==== INFORMATION PROVIDED

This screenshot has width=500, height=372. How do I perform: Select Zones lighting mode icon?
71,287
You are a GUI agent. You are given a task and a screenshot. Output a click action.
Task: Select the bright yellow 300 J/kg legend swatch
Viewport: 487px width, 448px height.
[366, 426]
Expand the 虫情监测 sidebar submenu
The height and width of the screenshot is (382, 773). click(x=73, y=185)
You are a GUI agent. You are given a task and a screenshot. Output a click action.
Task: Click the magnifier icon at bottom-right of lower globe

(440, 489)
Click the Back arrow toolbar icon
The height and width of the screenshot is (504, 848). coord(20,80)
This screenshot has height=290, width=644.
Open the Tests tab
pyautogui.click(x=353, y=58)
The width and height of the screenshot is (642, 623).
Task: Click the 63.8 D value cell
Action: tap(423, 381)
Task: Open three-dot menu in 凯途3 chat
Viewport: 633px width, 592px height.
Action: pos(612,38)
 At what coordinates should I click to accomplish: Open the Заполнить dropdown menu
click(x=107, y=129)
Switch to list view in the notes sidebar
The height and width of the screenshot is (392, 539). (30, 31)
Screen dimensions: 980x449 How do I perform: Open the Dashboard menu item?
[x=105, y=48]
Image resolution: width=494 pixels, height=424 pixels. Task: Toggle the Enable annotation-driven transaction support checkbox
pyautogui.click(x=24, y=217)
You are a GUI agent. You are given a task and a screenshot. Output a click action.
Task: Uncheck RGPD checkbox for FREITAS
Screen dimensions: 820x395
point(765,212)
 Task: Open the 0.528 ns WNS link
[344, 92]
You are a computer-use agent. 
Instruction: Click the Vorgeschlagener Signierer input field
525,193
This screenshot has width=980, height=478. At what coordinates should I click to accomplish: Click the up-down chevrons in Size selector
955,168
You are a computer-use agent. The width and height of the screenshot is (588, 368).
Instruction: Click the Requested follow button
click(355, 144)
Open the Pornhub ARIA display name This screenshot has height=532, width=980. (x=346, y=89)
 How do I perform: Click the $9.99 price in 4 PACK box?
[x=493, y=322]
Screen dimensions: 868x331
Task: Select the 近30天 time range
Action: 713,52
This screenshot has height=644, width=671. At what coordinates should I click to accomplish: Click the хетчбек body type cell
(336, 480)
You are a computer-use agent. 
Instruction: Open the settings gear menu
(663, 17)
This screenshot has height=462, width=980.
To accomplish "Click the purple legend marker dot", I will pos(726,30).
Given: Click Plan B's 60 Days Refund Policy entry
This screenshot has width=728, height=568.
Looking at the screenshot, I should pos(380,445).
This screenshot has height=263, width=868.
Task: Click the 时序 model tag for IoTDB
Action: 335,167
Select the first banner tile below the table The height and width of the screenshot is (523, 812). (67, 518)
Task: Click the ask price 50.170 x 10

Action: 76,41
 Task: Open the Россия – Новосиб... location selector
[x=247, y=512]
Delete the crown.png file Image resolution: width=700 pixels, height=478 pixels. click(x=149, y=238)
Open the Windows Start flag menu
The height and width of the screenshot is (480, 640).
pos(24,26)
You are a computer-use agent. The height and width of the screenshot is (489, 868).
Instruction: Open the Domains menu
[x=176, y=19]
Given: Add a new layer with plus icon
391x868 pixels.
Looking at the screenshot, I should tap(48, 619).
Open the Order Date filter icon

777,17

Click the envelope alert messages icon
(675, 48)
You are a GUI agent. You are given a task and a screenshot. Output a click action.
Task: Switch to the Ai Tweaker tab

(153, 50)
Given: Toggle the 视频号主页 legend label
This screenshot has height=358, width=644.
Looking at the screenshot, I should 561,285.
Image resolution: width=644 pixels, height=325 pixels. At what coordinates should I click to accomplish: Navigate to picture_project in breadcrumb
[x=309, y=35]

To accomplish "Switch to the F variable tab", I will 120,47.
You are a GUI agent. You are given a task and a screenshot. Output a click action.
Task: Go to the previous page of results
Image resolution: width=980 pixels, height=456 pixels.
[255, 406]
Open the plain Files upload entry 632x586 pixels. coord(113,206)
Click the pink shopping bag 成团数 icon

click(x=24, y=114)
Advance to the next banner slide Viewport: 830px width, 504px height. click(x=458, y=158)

========

Output the data in full, precisely as it appears above.

This screenshot has width=500, height=372. How do I perform: Select Zones lighting mode icon?
71,287
You are a GUI agent. You are given a task and a screenshot. Output a click action.
Task: Select the bright yellow 300 J/kg legend swatch
Viewport: 487px width, 448px height.
[366, 426]
Expand the 虫情监测 sidebar submenu
The height and width of the screenshot is (382, 773). click(x=73, y=185)
You are a GUI agent. You are given a task and a screenshot. Output a click action.
Task: Click the magnifier icon at bottom-right of lower globe

(440, 489)
Click the Back arrow toolbar icon
The height and width of the screenshot is (504, 848). coord(20,80)
This screenshot has height=290, width=644.
Open the Tests tab
pyautogui.click(x=353, y=58)
The width and height of the screenshot is (642, 623).
Task: Click the 63.8 D value cell
Action: tap(423, 381)
Task: Open three-dot menu in 凯途3 chat
Viewport: 633px width, 592px height.
Action: pos(612,38)
 At what coordinates should I click to accomplish: Open the Заполнить dropdown menu
click(x=107, y=129)
Switch to list view in the notes sidebar
The height and width of the screenshot is (392, 539). (30, 31)
Screen dimensions: 980x449 How do I perform: Open the Dashboard menu item?
[x=105, y=48]
Image resolution: width=494 pixels, height=424 pixels. Task: Toggle the Enable annotation-driven transaction support checkbox
pyautogui.click(x=24, y=217)
You are a GUI agent. You are given a task and a screenshot. Output a click action.
Task: Uncheck RGPD checkbox for FREITAS
Screen dimensions: 820x395
point(765,212)
 Task: Open the 0.528 ns WNS link
[344, 92]
You are a computer-use agent. 
Instruction: Click the Vorgeschlagener Signierer input field
525,193
This screenshot has width=980, height=478. At what coordinates should I click to accomplish: Click the up-down chevrons in Size selector
955,168
You are a computer-use agent. The width and height of the screenshot is (588, 368).
Instruction: Click the Requested follow button
click(355, 144)
Open the Pornhub ARIA display name This screenshot has height=532, width=980. (x=346, y=89)
 How do I perform: Click the $9.99 price in 4 PACK box?
[x=493, y=322]
Screen dimensions: 868x331
Task: Select the 近30天 time range
Action: 713,52
This screenshot has height=644, width=671. At what coordinates should I click to accomplish: Click the хетчбек body type cell
(336, 480)
You are a computer-use agent. 
Instruction: Open the settings gear menu
(663, 17)
This screenshot has height=462, width=980.
To accomplish "Click the purple legend marker dot", I will pos(726,30).
Given: Click Plan B's 60 Days Refund Policy entry
This screenshot has width=728, height=568.
Looking at the screenshot, I should pos(380,445).
This screenshot has height=263, width=868.
Task: Click the 时序 model tag for IoTDB
Action: 335,167
Select the first banner tile below the table The height and width of the screenshot is (523, 812). (67, 518)
Task: Click the ask price 50.170 x 10

Action: 76,41
 Task: Open the Россия – Новосиб... location selector
[x=247, y=512]
Delete the crown.png file Image resolution: width=700 pixels, height=478 pixels. click(x=149, y=238)
Open the Windows Start flag menu
The height and width of the screenshot is (480, 640).
pos(24,26)
You are a computer-use agent. The height and width of the screenshot is (489, 868).
Instruction: Open the Domains menu
[x=176, y=19]
Given: Add a new layer with plus icon
391x868 pixels.
Looking at the screenshot, I should tap(48, 619).
Open the Order Date filter icon

777,17

Click the envelope alert messages icon
(675, 48)
You are a GUI agent. You are given a task and a screenshot. Output a click action.
Task: Switch to the Ai Tweaker tab

(153, 50)
Given: Toggle the 视频号主页 legend label
This screenshot has height=358, width=644.
Looking at the screenshot, I should 561,285.
Image resolution: width=644 pixels, height=325 pixels. At what coordinates should I click to accomplish: Navigate to picture_project in breadcrumb
[x=309, y=35]

To accomplish "Switch to the F variable tab", I will 120,47.
You are a GUI agent. You are given a task and a screenshot. Output a click action.
Task: Go to the previous page of results
Image resolution: width=980 pixels, height=456 pixels.
[255, 406]
Open the plain Files upload entry 632x586 pixels. coord(113,206)
Click the pink shopping bag 成团数 icon

click(x=24, y=114)
Advance to the next banner slide Viewport: 830px width, 504px height. click(x=458, y=158)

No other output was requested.